Luís Zambujo

Personal information
- Full name: Luís Rafael Margaça Garcia Zambujo
- Date of birth: 29 September 1986 (age 38)
- Place of birth: Portel, Portugal
- Height: 1.83 m (6 ft 0 in)
- Position(s): Winger

Youth career
- 1996–2005: Benfica

Senior career*
- Years: Team / Apps / (Gls)
- 2005–2006: Benfica B / 25 / (3)
- 2006–2007: Olivais Moscavide / 3 / (0)
- 2007–2008: Aves / 13 / (0)
- 2008–2009: Atlético / 15 / (0)
- 2009: Oriental / 8 / (2)
- 2010: Igreja Nova / 14 / (2)
- 2010–2011: Farense / 30 / (9)
- 2011–2012: Portimonense / 19 / (3)
- 2012: Belenenses / 9 / (0)
- 2013–2017: Portimonense / 147 / (21)
- 2017–2018: Farense / 19 / (0)
- 2018–2019: Louletano / 9 / (0)
- Total:  / 311 / (40)

International career
- 2002: Portugal U16 / 6 / (0)
- 2003: Portugal U17 / 2 / (0)
- 2004: Portugal U18 / 3 / (0)
- 2005: Portugal U19 / 2 / (0)

= Luís Zambujo =

Portuguese footballer

Luís Rafael Margaça Garcia Zambujo (born 29 September 1986) is a Portuguese former professional footballer who played as a winger.

==Club career==
Born in Portel, Évora District, Zambujo played youth football with S.L. Benfica. He made his debut as a professional in 2006 with C.D. Olivais e Moscavide in the Segunda Liga, and alternated between that tier and the third in the following years.
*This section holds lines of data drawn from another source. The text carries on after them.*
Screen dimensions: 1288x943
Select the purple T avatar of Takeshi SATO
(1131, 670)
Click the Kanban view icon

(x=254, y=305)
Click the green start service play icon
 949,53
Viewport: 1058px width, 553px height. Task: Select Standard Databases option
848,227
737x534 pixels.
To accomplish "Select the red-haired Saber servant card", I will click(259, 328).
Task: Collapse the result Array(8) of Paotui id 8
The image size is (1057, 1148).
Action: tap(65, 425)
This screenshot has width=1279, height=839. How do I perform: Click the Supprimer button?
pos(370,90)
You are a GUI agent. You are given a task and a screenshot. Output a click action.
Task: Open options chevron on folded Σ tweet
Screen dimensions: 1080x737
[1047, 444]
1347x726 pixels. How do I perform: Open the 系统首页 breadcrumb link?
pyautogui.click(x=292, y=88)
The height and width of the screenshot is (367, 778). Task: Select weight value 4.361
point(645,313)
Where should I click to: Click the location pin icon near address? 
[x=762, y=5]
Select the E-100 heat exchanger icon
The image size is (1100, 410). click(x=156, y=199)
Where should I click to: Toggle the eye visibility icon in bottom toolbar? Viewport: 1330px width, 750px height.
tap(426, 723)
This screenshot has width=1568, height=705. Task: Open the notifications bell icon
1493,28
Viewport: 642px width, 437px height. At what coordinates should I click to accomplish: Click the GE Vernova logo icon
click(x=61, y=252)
In the summer of 2011, Zambujo signed with Portimonense S.C. of the second division. In January 2013, after a brief spell with C.F. Os Belenenses in the same league, he returned to his previous club, scoring his first two goals in the competition to help to a 4–0 home win against C.D. Tondela.